The Duchess of Cambridge was shown the limited edition Bremont Codebreaker watch during her visit to Bletchley Park.
The Duchess of Cambridge visited Bletchley Park to celebrate the completed restoration of the site following a £8 million Heritage Lottery Funded project. Bremont used historical artefacts from Bletchley Park in its limited edition Codebreaker timepiece and donated a percentage of the proceeds to the restoration project.
Bremont co-founder Nick English said: "It's been a great honour to work with Bletchley Park on the Codebreader watch and do our little bit to support the incredible restoration work that has gone on. For the Duchess of Cambridge to also to be so passionate about Bletchley Park was wonderful to see and lovely that she was interested in knowing more about Bremont and what we had done with the Codebreaker watch."

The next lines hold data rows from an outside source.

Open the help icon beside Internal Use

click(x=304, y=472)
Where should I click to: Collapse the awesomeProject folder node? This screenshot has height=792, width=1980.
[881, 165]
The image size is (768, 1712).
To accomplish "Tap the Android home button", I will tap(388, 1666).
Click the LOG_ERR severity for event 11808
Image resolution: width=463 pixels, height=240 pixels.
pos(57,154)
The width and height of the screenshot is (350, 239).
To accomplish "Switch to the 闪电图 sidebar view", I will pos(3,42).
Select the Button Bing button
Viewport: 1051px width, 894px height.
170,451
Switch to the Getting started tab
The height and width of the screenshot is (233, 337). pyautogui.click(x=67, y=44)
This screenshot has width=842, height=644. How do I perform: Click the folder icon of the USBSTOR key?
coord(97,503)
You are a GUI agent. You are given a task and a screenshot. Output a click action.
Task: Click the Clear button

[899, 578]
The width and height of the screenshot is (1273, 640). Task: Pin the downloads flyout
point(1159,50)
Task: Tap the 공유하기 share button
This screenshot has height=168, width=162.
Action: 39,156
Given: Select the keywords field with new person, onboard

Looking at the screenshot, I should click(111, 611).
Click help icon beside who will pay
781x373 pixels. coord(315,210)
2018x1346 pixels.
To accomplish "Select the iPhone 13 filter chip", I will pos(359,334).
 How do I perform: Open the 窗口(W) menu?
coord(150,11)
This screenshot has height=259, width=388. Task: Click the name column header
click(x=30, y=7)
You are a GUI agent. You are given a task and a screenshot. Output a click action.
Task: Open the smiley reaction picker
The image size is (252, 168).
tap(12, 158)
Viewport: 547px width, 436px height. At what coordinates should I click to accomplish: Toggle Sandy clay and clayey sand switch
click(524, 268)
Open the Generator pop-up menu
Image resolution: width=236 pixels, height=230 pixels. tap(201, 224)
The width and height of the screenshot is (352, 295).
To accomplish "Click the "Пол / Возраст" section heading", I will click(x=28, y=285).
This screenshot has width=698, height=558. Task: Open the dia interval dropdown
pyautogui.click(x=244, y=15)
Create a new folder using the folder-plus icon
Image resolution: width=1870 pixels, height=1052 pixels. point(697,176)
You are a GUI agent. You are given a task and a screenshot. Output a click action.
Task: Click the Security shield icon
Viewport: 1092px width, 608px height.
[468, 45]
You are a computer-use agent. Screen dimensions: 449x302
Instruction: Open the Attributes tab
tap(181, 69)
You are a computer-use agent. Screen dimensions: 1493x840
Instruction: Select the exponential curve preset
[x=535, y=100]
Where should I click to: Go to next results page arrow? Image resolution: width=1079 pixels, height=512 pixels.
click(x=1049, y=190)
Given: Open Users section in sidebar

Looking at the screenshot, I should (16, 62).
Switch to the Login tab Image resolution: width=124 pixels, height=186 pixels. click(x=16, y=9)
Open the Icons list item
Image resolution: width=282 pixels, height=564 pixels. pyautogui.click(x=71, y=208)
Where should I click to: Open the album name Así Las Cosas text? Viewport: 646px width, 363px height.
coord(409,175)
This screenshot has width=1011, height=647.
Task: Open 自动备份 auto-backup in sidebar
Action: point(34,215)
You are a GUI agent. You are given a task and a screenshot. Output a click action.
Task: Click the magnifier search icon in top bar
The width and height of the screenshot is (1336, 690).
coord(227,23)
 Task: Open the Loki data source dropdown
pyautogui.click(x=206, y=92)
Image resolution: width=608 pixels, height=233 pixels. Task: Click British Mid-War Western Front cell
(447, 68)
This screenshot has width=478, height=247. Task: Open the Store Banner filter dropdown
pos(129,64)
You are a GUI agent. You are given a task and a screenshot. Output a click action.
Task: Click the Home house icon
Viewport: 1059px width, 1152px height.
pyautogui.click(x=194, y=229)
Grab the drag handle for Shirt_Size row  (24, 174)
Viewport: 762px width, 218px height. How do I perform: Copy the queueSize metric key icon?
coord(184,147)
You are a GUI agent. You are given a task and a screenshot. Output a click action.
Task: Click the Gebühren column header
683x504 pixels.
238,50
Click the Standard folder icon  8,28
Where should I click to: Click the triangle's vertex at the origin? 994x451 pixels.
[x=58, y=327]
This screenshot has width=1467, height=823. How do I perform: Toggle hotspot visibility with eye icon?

The rotor of the Bremont Codebreaker contains original material from the rotor of an original Enigma - a machine used to scramble messages into unintelligible cyphertext. The case back replicates the drum of a Bombe machine, which was used to speed up the breaking of Enigma. Five of the punch cards used to limited the number of Enigma wheel-settings are incorporated into the barrel of the Codebreaker, displaying the serial number of the watch, and the crown incorporates original pieces of pine from the floor of Hut 6, where the decryption of Enigma messages from the German Army and Air Force took place.
The transformation of Bletchley Park has restored the site to its World War II glory and allows visitors to experience what it was like for the Codebreakers working at Government Code and Cypher School.